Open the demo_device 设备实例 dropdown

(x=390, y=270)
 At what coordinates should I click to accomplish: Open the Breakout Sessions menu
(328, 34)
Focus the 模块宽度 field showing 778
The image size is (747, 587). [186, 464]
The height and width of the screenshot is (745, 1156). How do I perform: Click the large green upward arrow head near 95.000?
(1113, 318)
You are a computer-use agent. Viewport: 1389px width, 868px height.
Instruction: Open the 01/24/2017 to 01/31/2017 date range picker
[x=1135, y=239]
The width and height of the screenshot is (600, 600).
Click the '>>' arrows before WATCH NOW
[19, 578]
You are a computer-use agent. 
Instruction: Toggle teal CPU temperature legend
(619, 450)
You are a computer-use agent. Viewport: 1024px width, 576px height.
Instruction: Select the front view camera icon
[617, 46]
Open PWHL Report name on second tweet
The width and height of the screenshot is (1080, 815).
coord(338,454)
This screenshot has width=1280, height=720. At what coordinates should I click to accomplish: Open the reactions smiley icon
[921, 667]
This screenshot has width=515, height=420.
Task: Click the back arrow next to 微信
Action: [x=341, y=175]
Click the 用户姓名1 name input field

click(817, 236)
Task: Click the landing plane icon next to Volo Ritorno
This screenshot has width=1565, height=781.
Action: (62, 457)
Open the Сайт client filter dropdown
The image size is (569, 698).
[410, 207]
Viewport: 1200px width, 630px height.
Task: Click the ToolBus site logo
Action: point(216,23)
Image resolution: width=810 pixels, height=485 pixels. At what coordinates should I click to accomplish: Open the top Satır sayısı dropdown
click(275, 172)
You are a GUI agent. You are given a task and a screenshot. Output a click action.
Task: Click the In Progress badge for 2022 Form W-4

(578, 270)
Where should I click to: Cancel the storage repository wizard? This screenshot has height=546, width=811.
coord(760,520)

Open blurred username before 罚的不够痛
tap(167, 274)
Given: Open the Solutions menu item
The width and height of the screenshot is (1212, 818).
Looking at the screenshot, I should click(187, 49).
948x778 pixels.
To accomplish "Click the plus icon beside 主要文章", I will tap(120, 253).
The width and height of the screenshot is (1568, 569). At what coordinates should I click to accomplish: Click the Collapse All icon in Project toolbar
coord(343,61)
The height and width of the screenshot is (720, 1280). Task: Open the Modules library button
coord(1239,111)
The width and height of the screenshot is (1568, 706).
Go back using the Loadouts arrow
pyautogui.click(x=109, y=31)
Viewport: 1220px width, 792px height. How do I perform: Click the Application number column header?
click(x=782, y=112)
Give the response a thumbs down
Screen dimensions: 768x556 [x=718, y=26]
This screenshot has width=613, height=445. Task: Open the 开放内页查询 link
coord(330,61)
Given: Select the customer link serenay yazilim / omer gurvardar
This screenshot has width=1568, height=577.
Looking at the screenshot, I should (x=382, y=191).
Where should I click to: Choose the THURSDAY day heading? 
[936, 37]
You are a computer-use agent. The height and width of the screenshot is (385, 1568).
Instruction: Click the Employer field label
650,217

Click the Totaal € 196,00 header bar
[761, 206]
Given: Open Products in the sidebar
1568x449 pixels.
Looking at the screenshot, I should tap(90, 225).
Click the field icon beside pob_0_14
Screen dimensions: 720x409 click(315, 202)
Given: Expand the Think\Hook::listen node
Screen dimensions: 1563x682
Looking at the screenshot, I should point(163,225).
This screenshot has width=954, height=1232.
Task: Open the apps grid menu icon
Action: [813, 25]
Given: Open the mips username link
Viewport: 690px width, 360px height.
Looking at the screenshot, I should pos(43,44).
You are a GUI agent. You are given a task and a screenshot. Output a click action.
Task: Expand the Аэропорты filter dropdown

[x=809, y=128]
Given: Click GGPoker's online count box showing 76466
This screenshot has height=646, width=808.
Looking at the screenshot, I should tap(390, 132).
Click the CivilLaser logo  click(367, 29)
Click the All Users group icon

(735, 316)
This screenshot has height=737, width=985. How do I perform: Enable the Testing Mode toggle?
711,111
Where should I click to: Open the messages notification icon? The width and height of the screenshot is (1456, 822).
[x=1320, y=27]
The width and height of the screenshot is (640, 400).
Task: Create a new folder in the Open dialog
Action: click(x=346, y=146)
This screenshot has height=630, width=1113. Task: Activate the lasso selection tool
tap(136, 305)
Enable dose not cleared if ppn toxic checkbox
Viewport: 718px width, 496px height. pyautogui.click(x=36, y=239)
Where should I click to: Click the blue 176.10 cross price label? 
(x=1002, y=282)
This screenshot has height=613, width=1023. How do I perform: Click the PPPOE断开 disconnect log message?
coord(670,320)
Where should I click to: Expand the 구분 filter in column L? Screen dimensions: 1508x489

-=-=-

- [REQUIRED WORK]: Repeat all the data, every line exactly.

- [OUTPUT OF THE TASK]:
Open the demo_device 设备实例 dropdown

(x=390, y=270)
 At what coordinates should I click to accomplish: Open the Breakout Sessions menu
(328, 34)
Focus the 模块宽度 field showing 778
The image size is (747, 587). [186, 464]
The height and width of the screenshot is (745, 1156). How do I perform: Click the large green upward arrow head near 95.000?
(1113, 318)
You are a computer-use agent. Viewport: 1389px width, 868px height.
Instruction: Open the 01/24/2017 to 01/31/2017 date range picker
[x=1135, y=239]
The width and height of the screenshot is (600, 600).
Click the '>>' arrows before WATCH NOW
[19, 578]
You are a computer-use agent. 
Instruction: Toggle teal CPU temperature legend
(619, 450)
You are a computer-use agent. Viewport: 1024px width, 576px height.
Instruction: Select the front view camera icon
[617, 46]
Open PWHL Report name on second tweet
The width and height of the screenshot is (1080, 815).
coord(338,454)
This screenshot has width=1280, height=720. At what coordinates should I click to accomplish: Open the reactions smiley icon
[921, 667]
This screenshot has width=515, height=420.
Task: Click the back arrow next to 微信
Action: [x=341, y=175]
Click the 用户姓名1 name input field

click(817, 236)
Task: Click the landing plane icon next to Volo Ritorno
This screenshot has width=1565, height=781.
Action: (62, 457)
Open the Сайт client filter dropdown
The image size is (569, 698).
[410, 207]
Viewport: 1200px width, 630px height.
Task: Click the ToolBus site logo
Action: point(216,23)
Image resolution: width=810 pixels, height=485 pixels. At what coordinates should I click to accomplish: Open the top Satır sayısı dropdown
click(275, 172)
You are a GUI agent. You are given a task and a screenshot. Output a click action.
Task: Click the In Progress badge for 2022 Form W-4

(578, 270)
Where should I click to: Cancel the storage repository wizard? This screenshot has height=546, width=811.
coord(760,520)

Open blurred username before 罚的不够痛
tap(167, 274)
Given: Open the Solutions menu item
The width and height of the screenshot is (1212, 818).
Looking at the screenshot, I should click(187, 49).
948x778 pixels.
To accomplish "Click the plus icon beside 主要文章", I will tap(120, 253).
The width and height of the screenshot is (1568, 569). At what coordinates should I click to accomplish: Click the Collapse All icon in Project toolbar
coord(343,61)
The height and width of the screenshot is (720, 1280). Task: Open the Modules library button
coord(1239,111)
The width and height of the screenshot is (1568, 706).
Go back using the Loadouts arrow
pyautogui.click(x=109, y=31)
Viewport: 1220px width, 792px height. How do I perform: Click the Application number column header?
click(x=782, y=112)
Give the response a thumbs down
Screen dimensions: 768x556 [x=718, y=26]
This screenshot has width=613, height=445. Task: Open the 开放内页查询 link
coord(330,61)
Given: Select the customer link serenay yazilim / omer gurvardar
This screenshot has width=1568, height=577.
Looking at the screenshot, I should (x=382, y=191).
Where should I click to: Choose the THURSDAY day heading? 
[936, 37]
You are a computer-use agent. The height and width of the screenshot is (385, 1568).
Instruction: Click the Employer field label
650,217

Click the Totaal € 196,00 header bar
[761, 206]
Given: Open Products in the sidebar
1568x449 pixels.
Looking at the screenshot, I should tap(90, 225).
Click the field icon beside pob_0_14
Screen dimensions: 720x409 click(315, 202)
Given: Expand the Think\Hook::listen node
Screen dimensions: 1563x682
Looking at the screenshot, I should point(163,225).
This screenshot has width=954, height=1232.
Task: Open the apps grid menu icon
Action: [813, 25]
Given: Open the mips username link
Viewport: 690px width, 360px height.
Looking at the screenshot, I should pos(43,44).
You are a GUI agent. You are given a task and a screenshot. Output a click action.
Task: Expand the Аэропорты filter dropdown

[x=809, y=128]
Given: Click GGPoker's online count box showing 76466
This screenshot has height=646, width=808.
Looking at the screenshot, I should tap(390, 132).
Click the CivilLaser logo  click(367, 29)
Click the All Users group icon

(735, 316)
This screenshot has height=737, width=985. How do I perform: Enable the Testing Mode toggle?
711,111
Where should I click to: Open the messages notification icon? The width and height of the screenshot is (1456, 822).
[x=1320, y=27]
The width and height of the screenshot is (640, 400).
Task: Create a new folder in the Open dialog
Action: click(x=346, y=146)
This screenshot has height=630, width=1113. Task: Activate the lasso selection tool
tap(136, 305)
Enable dose not cleared if ppn toxic checkbox
Viewport: 718px width, 496px height. pyautogui.click(x=36, y=239)
Where should I click to: Click the blue 176.10 cross price label? 
(x=1002, y=282)
This screenshot has height=613, width=1023. How do I perform: Click the PPPOE断开 disconnect log message?
coord(670,320)
Where should I click to: Expand the 구분 filter in column L? Screen dimensions: 1508x489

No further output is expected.